Food as Cultural Heritage: A Critical and Comparative Perspective

Dr. Raúl Matta


In different regional contexts, heritage politics are encouraging the revitalisation and the promotion of particular and "traditional" food products with different aims, such as cultural recognition and market exploitation. The listing of the "gastronomic meal of the French", the "traditional Mexican cuisine" and the "Mediterranean diet" as Intangible Cultural Heritage by UNESCO, along with the promotion of "routes" of gastronomic heritage, are clear evidence of these trends. As a consequence, food cultures have moved to the centre of a triangulation between culture, identity and markets. This research will critically question the particularity of food heritage, as it is pulled to and from between the many options of commodification and the enhancement of human activities that bring forth foodways in the first place. The project employs ethnographic and historical approaches to compare different avenues of food heritage-making. The comparative perspective is crucial to allow for a differentiated understanding for why and how food and culinary heritage have been increasingly promoted. The research interrogates the role of food heritagisation in the negotiation of past and present identities, in the integration of social groups into the global economy, and in the attribution of value to people and substances involved in this process. Three lines of research are pursued to reach the project's objective.

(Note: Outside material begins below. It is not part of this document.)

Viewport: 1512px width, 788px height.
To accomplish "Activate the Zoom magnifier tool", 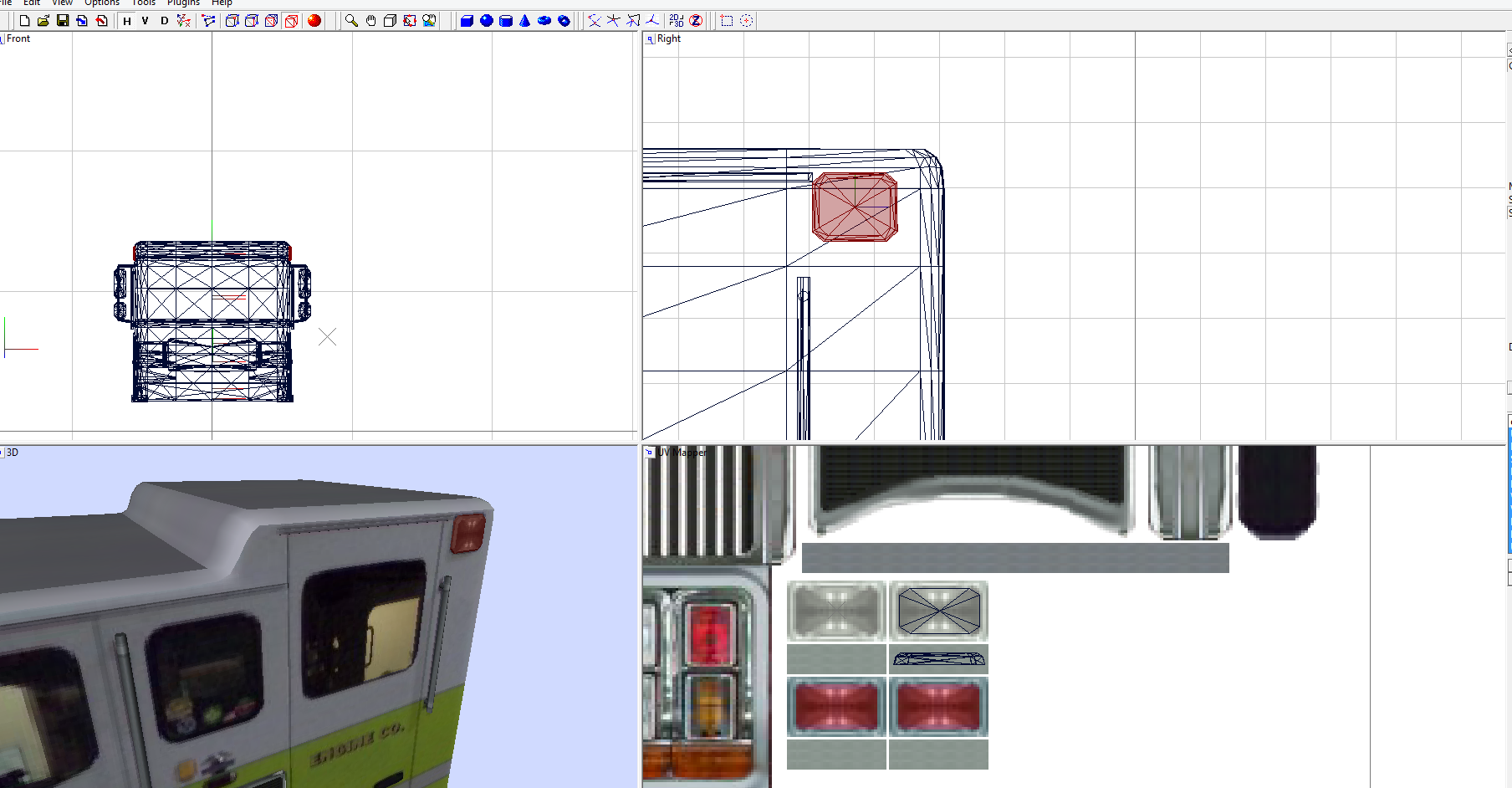I will 350,21.

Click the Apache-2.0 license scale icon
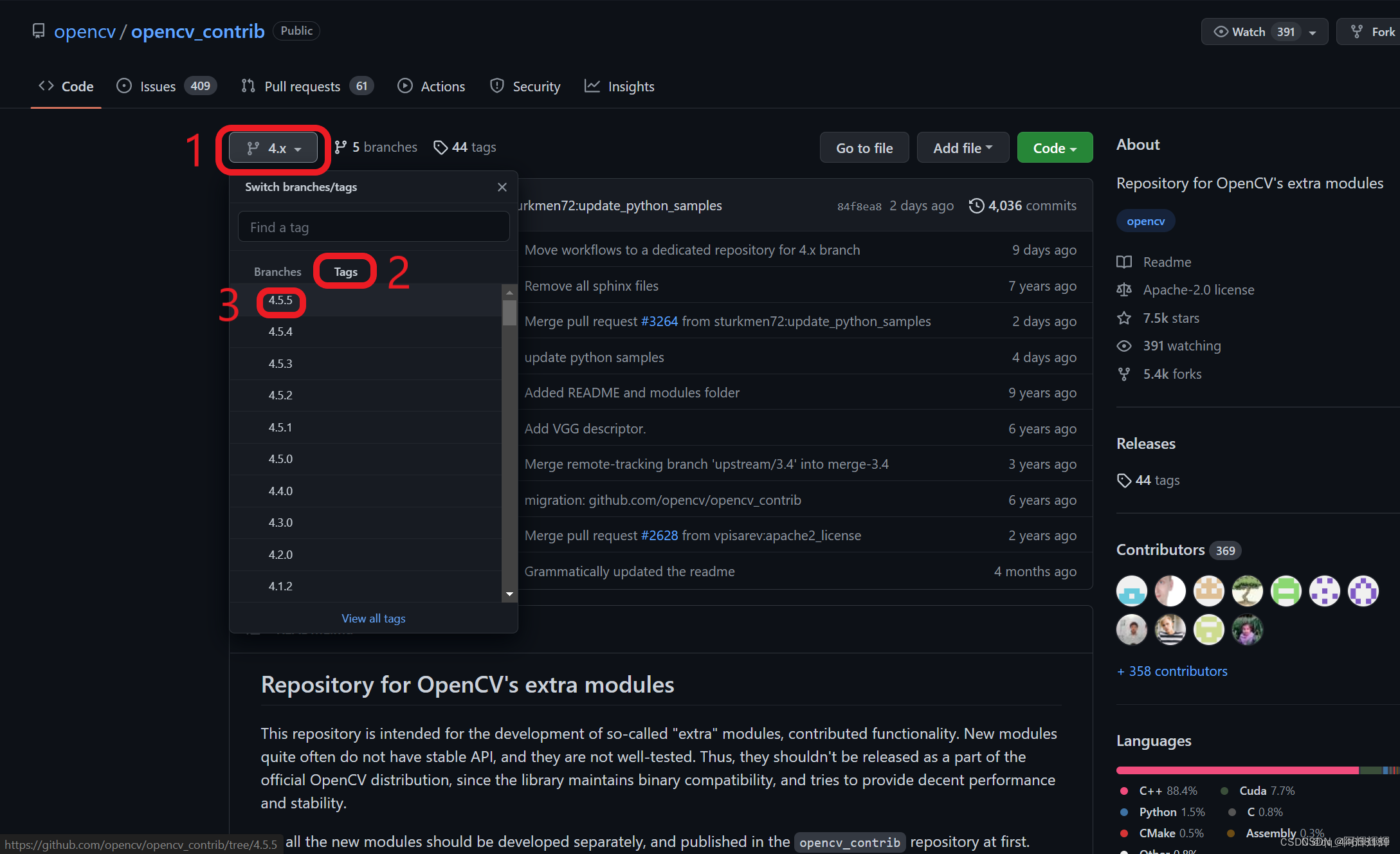pos(1124,290)
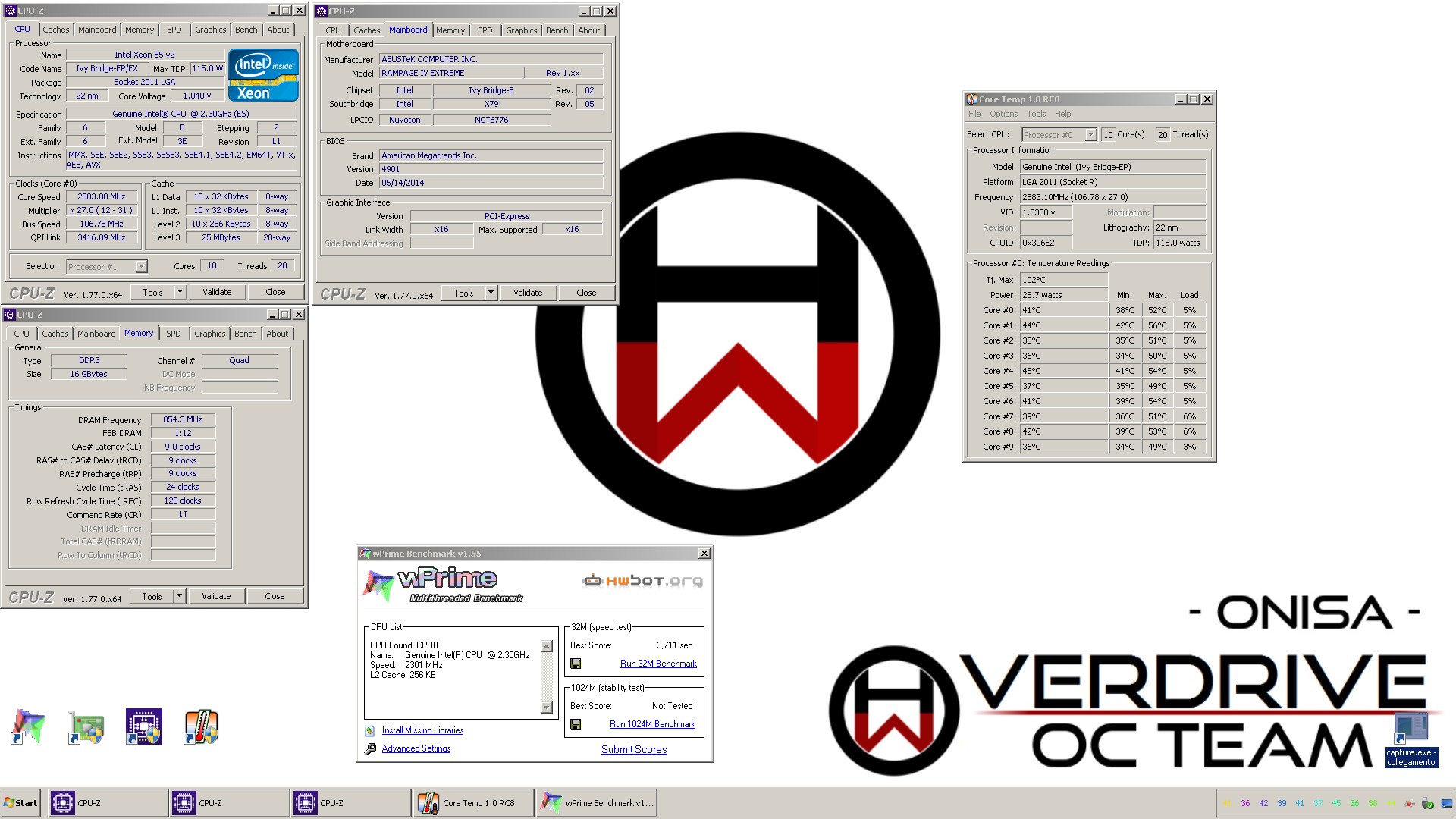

a) Examine the link between food heritage and cultural identities: What are the identity mechanisms that take place in food heritagisation?
b) Question the link between food heritage and local development strategies: How are objectives formulated in terms of cultural recognition? How are objectives formulated and what role is accorded to the idea and goal of "development"? What power relations are at play in food heritage-making?
c) Articulate the requirements of cultural recognition and economic capitalisation in food heritage through the notion of value: Should value accorded to food heritage be understood separately from its relation to the "value of people" who produce it? How is "value" understood in the framework of food heritagisation?

This project marks the emergence of a new and dynamic field of research in which identity, belonging, social inclusion and development stand out as key concepts.